Task details: Write out each record below exactly, without pictures.

[[ Data to examine open ]]

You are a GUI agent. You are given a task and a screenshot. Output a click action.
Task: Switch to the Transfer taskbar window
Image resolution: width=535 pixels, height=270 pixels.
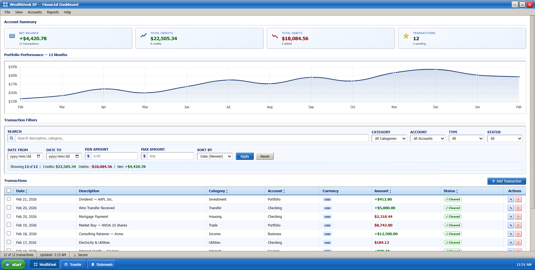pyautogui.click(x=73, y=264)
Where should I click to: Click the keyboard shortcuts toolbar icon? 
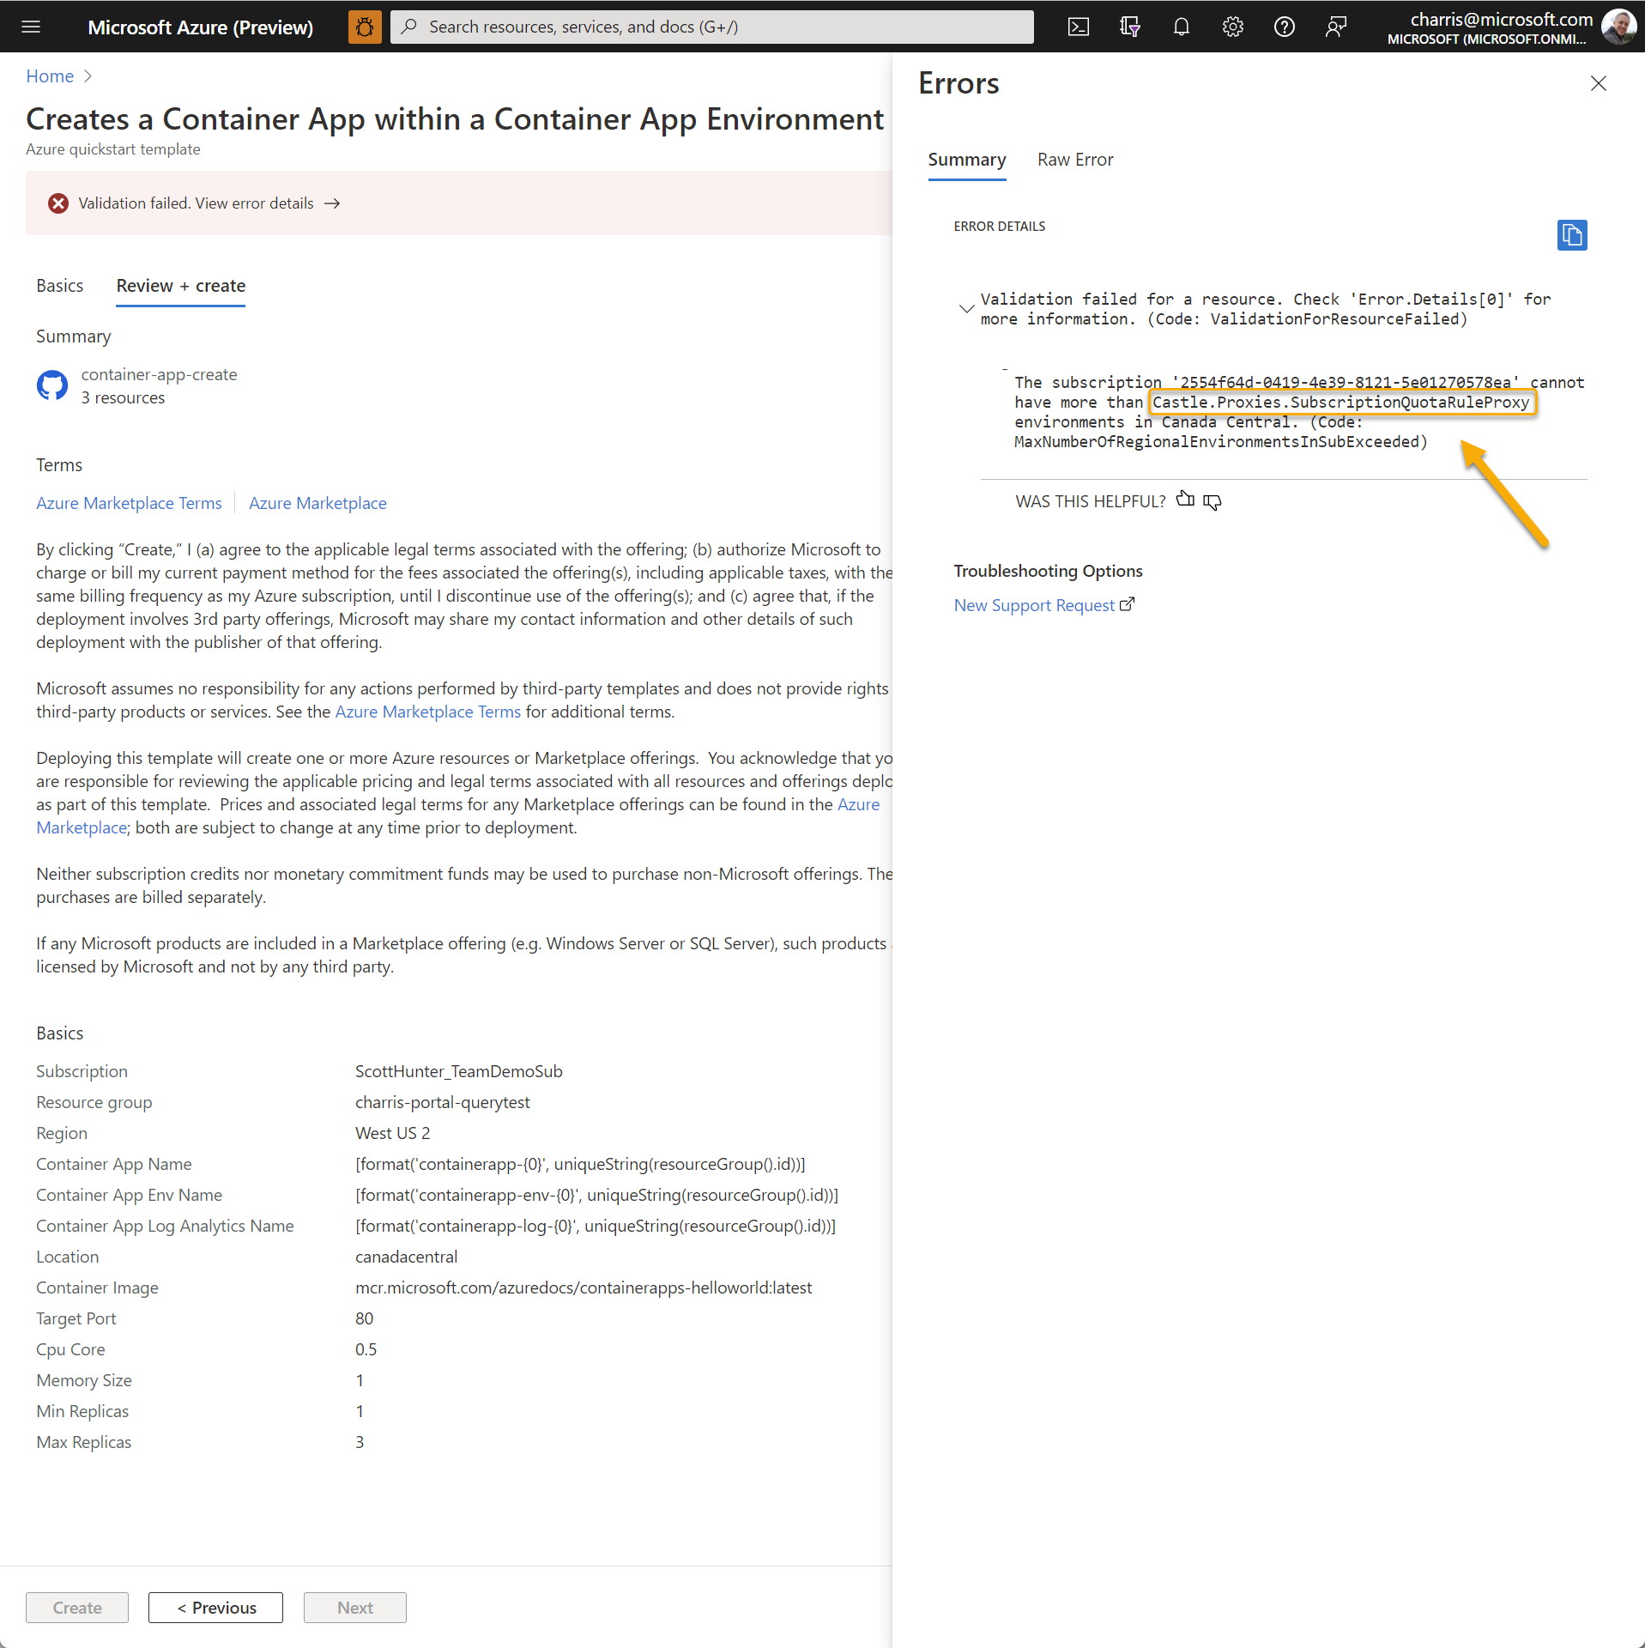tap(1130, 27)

[[ Data to examine closed ]]

Expected answer:
You are a GUI agent. You are given a task and a screenshot. Output a click action.
Task: Switch to the Transfer taskbar window
Image resolution: width=535 pixels, height=270 pixels.
pyautogui.click(x=73, y=264)
Where should I click to: Click the keyboard shortcuts toolbar icon? 
tap(1130, 27)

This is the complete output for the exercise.